● Tâches à réaliser
(1) Extrayez du passage cité le texte qui commence à « Même si beaucoup » et se termine à « héros du récit. ».
(2) Relevez, s'il vous plaît, tous les personnages du roman que le passage cité désigne individuellement par leur nom, sans compter les familles.

● Passage cité
Bien connu des amateurs de polars, Don Winslow, l’auteur de Savages, livre cette année une nouvelle trilogie – dont La Cité en flammes est le premier tome – inspirée de l’Iliade. S’il nous a habitués à plus de rebondissements, force est de constater qu’il reste un maître du genre.

Même si beaucoup pensent que cet épisode est historique, surtout depuis le film avec Brad Pitt, tout le monde connaît l’histoire de la Guerre de Troie, c’est un fait. Pourtant, peu d’auteurs s’en seront servis pour alimenter leur réflexion. Erreur, quand on voit les possibilités qui s’ouvrent quand on modifie le contexte.

Don Winslow fait le pari de réadapter cette histoire mythique en la transposant dans le Providence de 1986. Deux familles jusque-là amies, les Murphy et les Moretti, respectivement cheffes de clans irlandais et italiens régnant sur la capitale du Rhode Island, se déchirent depuis que Liam, le cadet des Irlandais, s’affiche avec Pam, l’ex petite-amie de Paulie, du clan adverse. A partir de là, une succession d’attaques, de revanches, de coups fourrés et de violence s’abat sur tous les membres des deux familles, et en particulier sur Danny Ryan, le héros du récit.

Mais alors, si l’histoire est connue de tous, quel intérêt à la présenter à nouveau?

De la psychologie spartiate

L’un des points forts de ce livre consiste en la présentation fine de ses personnages. Loin d’être une simple accumulation de scènes de vengeance, ce roman repose surtout sur la psychologie de ses protagonistes et sur les relations évolutives entre ceux-ci. Danny Ryan, le personnage principal, n’est pas membre du clan des Irlandais. Ainsi, celui-ci manœuvre en marge des Murphy et n’est accepté qu’en raison de son nom. Il ne sait donc pas vraiment pourquoi il se retrouve mêlé à tout cela.

Le choix de nous présenter un personnage externe au conflit interclanique s’avère donc astucieux: il offre au lecteur un point d’ancrage dans l’histoire sans pour autant lui donner une version biaisée des faits. On a peur pour Danny comme lui craint pour sa vie, et on se questionne sur les motivations tout comme lui remet en cause les actions des siens.

Lignes de texte et de pointage d'éléments

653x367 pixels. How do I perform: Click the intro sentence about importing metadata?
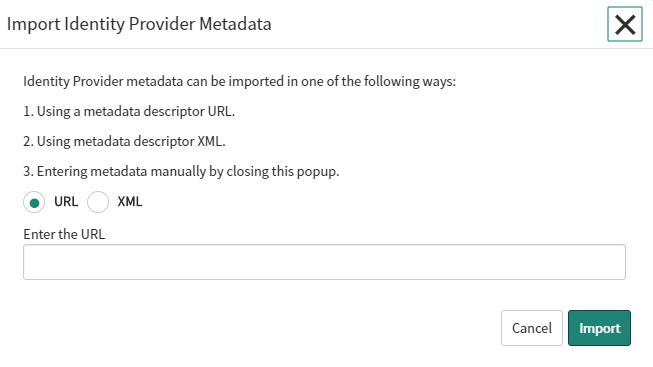pos(239,81)
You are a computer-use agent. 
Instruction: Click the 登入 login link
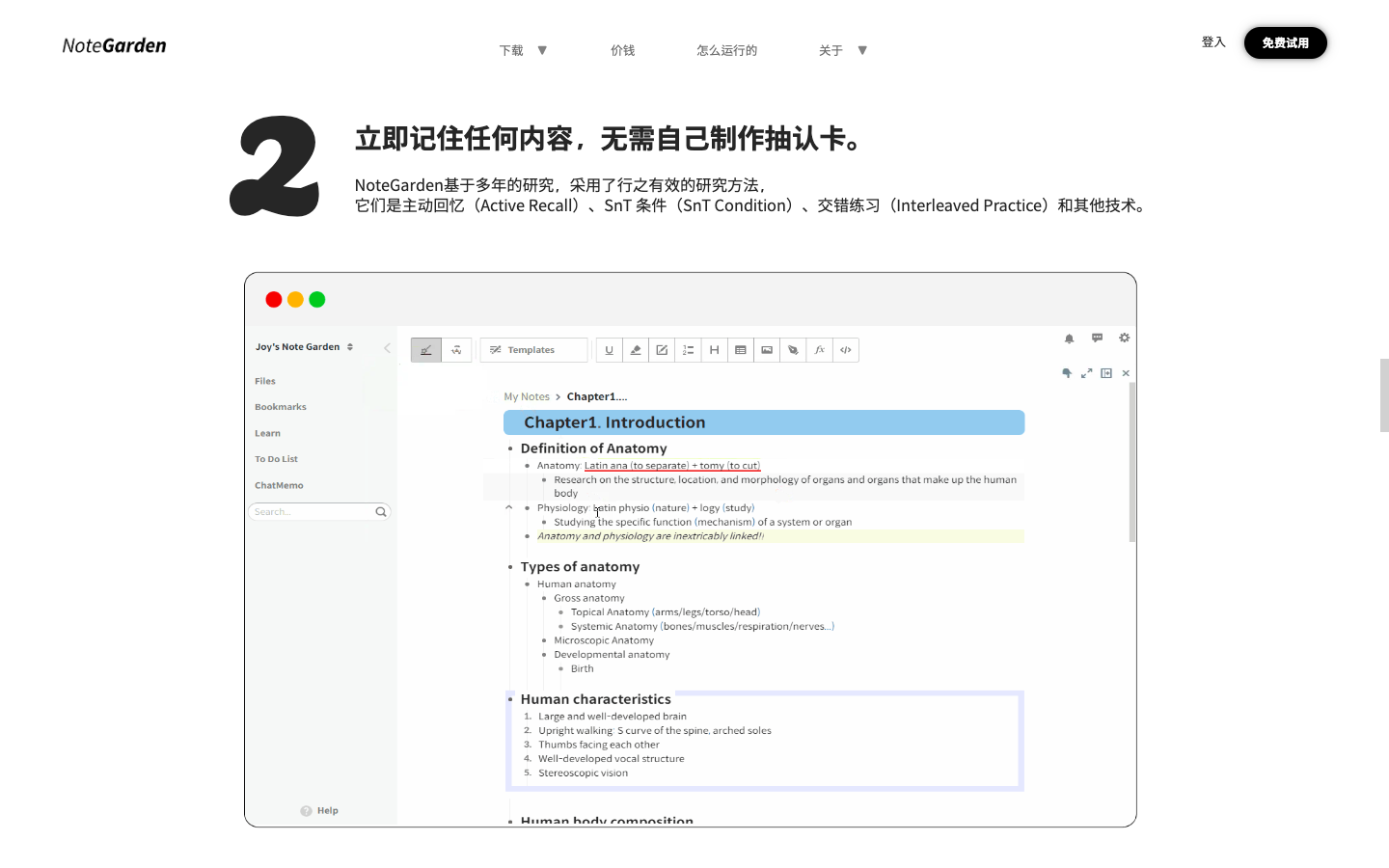[x=1212, y=42]
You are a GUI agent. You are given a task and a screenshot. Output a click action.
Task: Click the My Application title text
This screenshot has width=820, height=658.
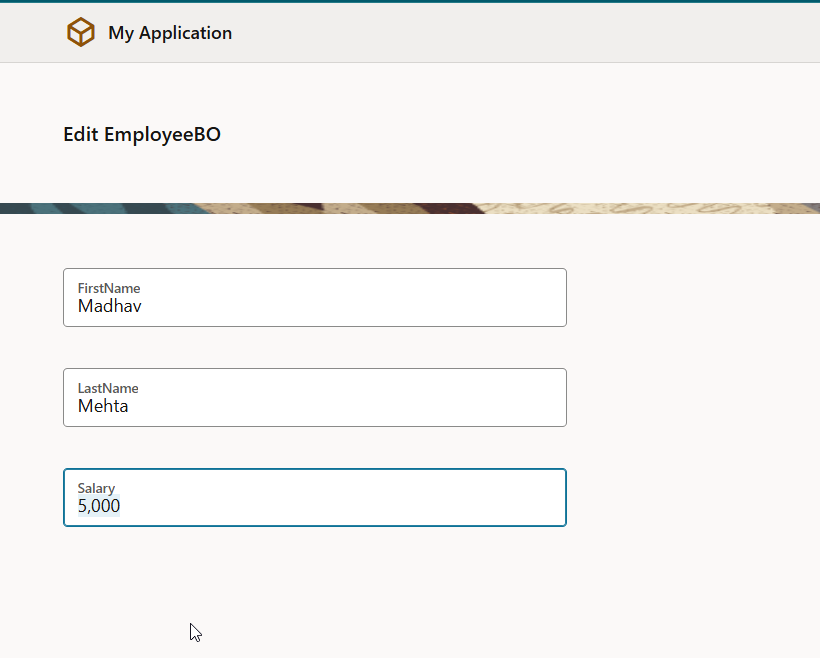170,33
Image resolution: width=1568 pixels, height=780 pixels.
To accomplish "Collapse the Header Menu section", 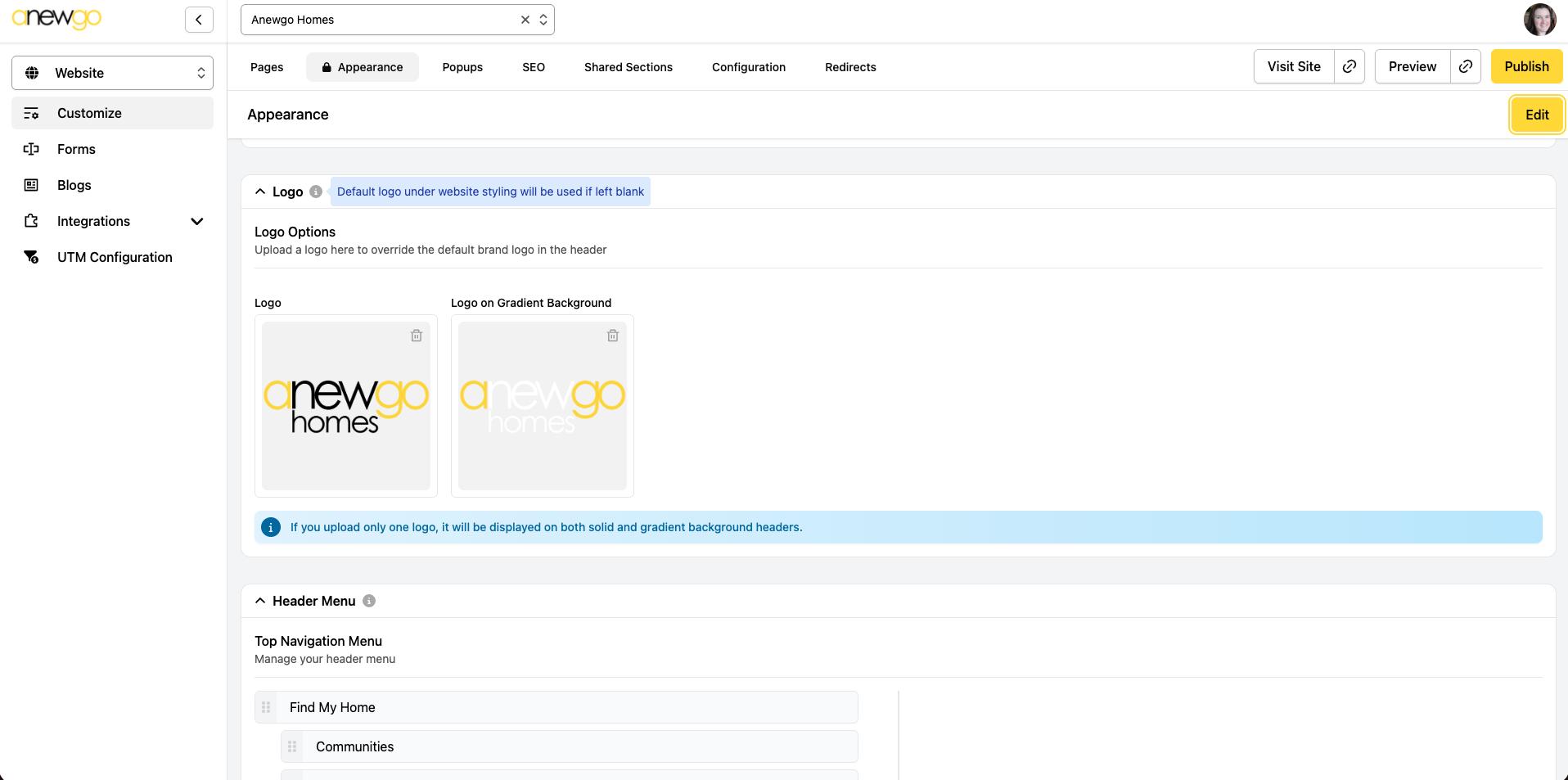I will (260, 601).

● Réponses
(1)
Même si beaucoup pensent que cet épisode est historique, surtout depuis le film avec Brad Pitt, tout le monde connaît l’histoire de la Guerre de Troie, c’est un fait. Pourtant, peu d’auteurs s’en seront servis pour alimenter leur réflexion. Erreur, quand on voit les possibilités qui s’ouvrent quand on modifie le contexte.

Don Winslow fait le pari de réadapter cette histoire mythique en la transposant dans le Providence de 1986. Deux familles jusque-là amies, les Murphy et les Moretti, respectivement cheffes de clans irlandais et italiens régnant sur la capitale du Rhode Island, se déchirent depuis que Liam, le cadet des Irlandais, s’affiche avec Pam, l’ex petite-amie de Paulie, du clan adverse. A partir de là, une succession d’attaques, de revanches, de coups fourrés et de violence s’abat sur tous les membres des deux familles, et en particulier sur Danny Ryan, le héros du récit.

(2) Liam, Pam, Paulie, Danny Ryan